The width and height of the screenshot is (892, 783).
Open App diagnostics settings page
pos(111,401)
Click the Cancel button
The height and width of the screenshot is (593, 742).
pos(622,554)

+++

Output all of the data again. Match it exactly.

The width and height of the screenshot is (892, 783).
Open App diagnostics settings page
pos(111,401)
Click the Cancel button
The height and width of the screenshot is (593, 742).
pos(622,554)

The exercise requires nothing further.